Identify each line of the records below that contains the word "This". Copy every such line.

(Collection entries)
# # # #

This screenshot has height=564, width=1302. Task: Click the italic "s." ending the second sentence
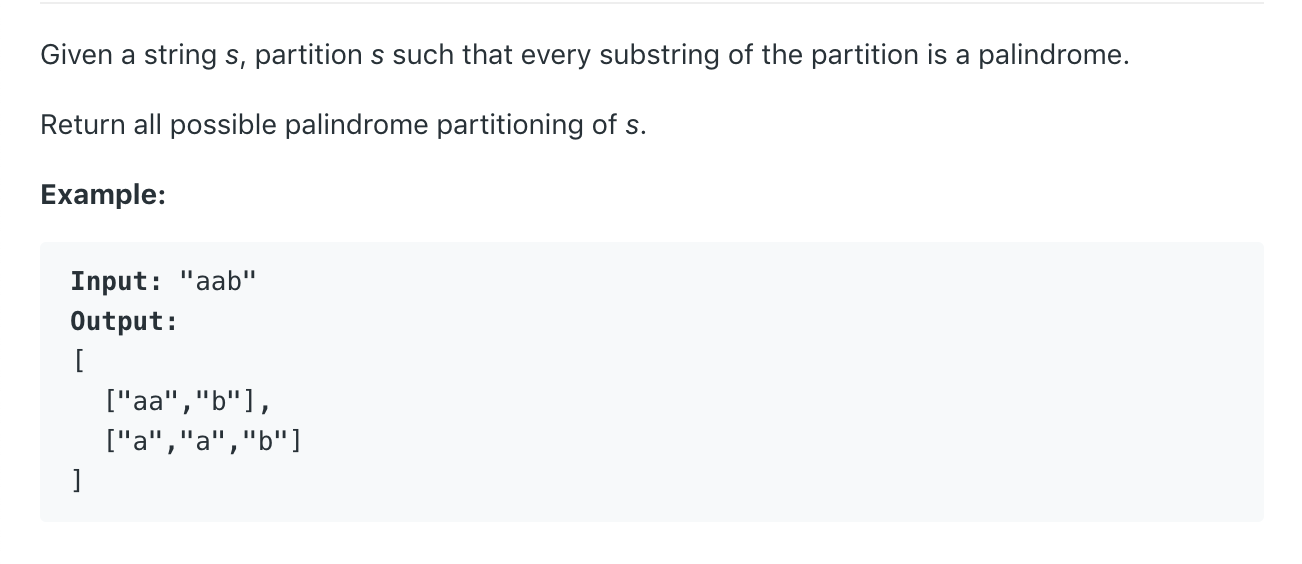point(635,126)
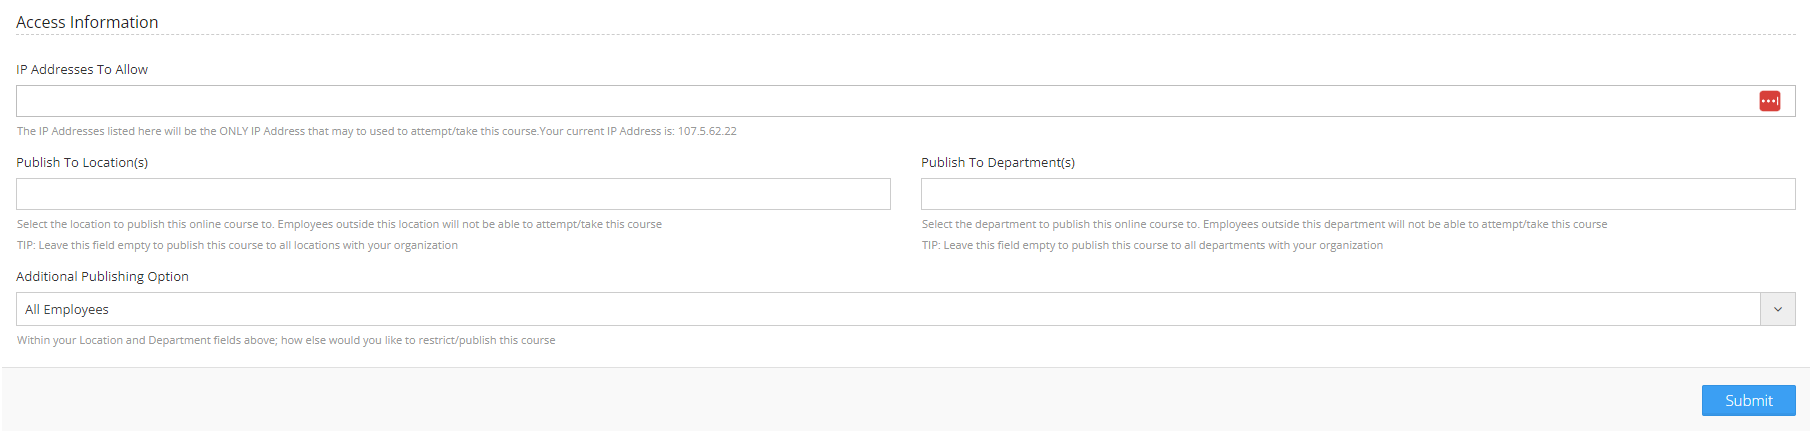Click the TIP about publishing to all departments

point(1152,245)
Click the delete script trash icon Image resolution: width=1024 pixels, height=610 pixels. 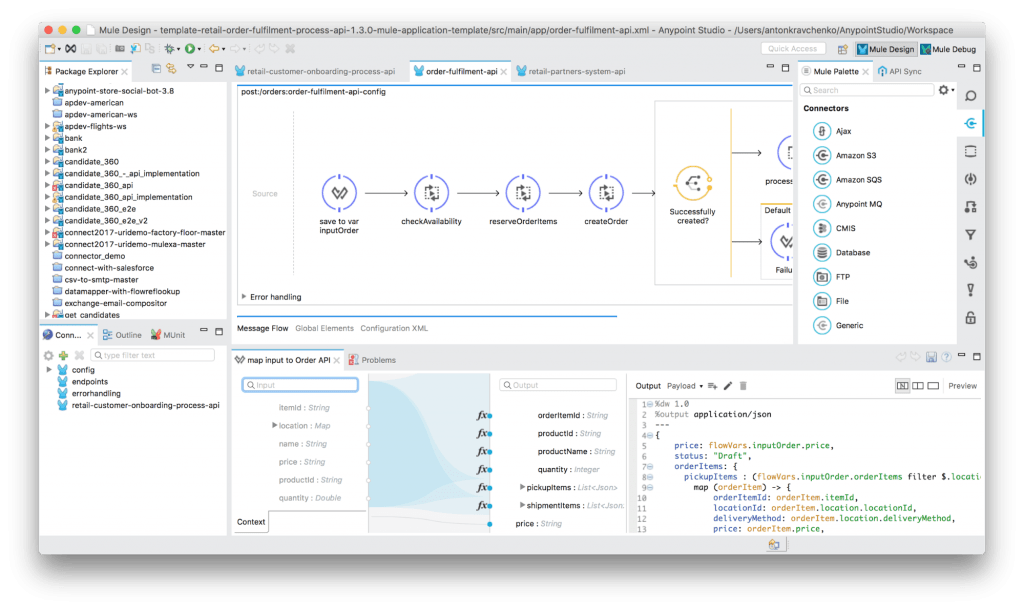742,386
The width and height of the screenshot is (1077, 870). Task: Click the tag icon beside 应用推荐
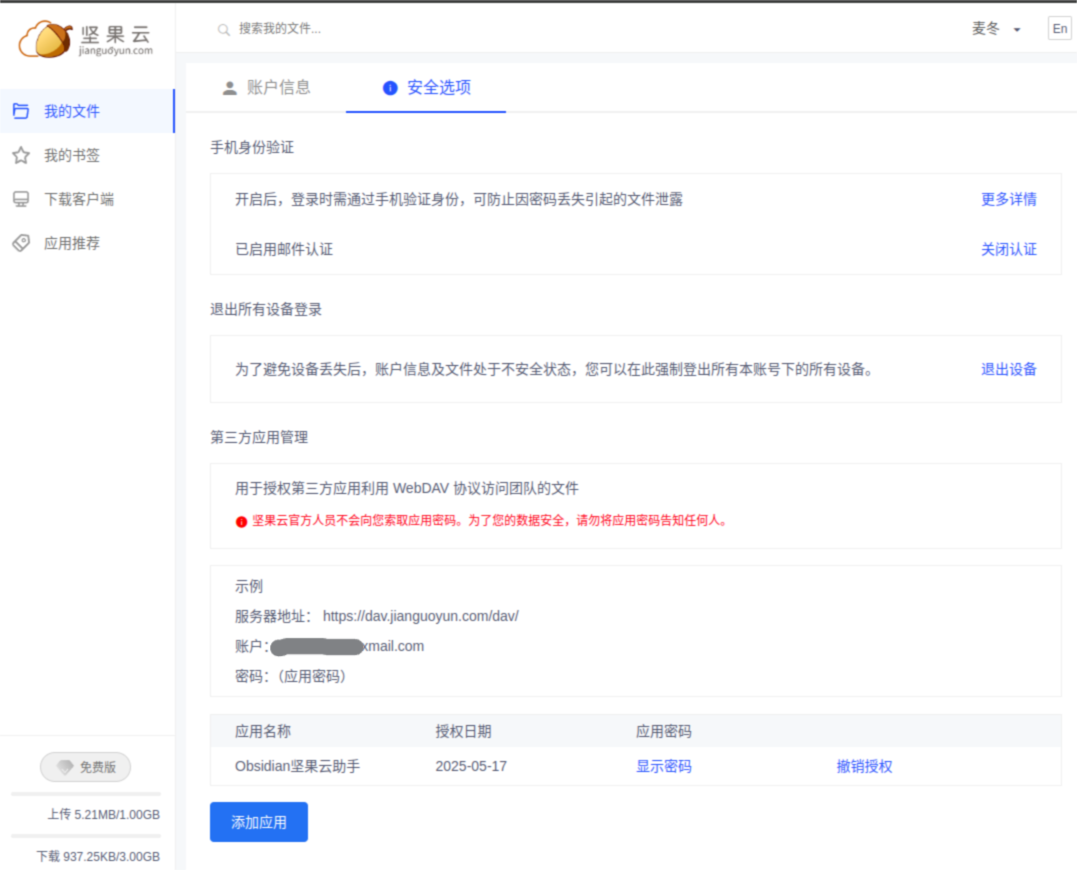pos(21,243)
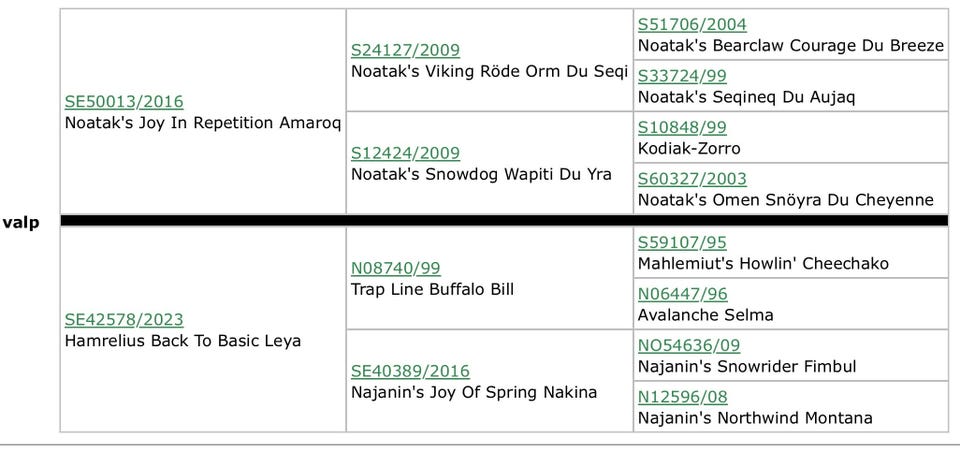Open Avalanche Selma's link N06447/96
960x452 pixels.
[682, 294]
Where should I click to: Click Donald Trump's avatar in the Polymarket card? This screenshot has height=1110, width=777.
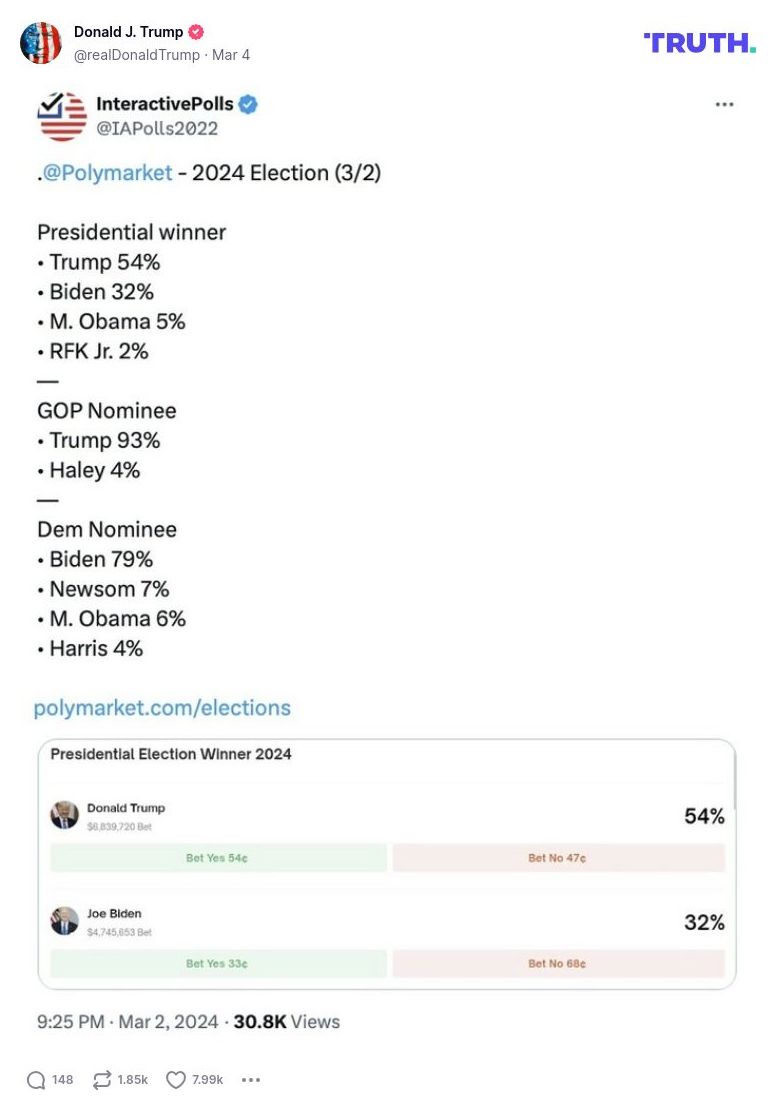66,814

# # # #

» CORRECT RESULT
This screenshot has height=564, width=1302. Task: Click the italic "s." ending the second sentence
Where should I click to: Click Donald Trump's avatar in the Polymarket card? This screenshot has height=1110, width=777.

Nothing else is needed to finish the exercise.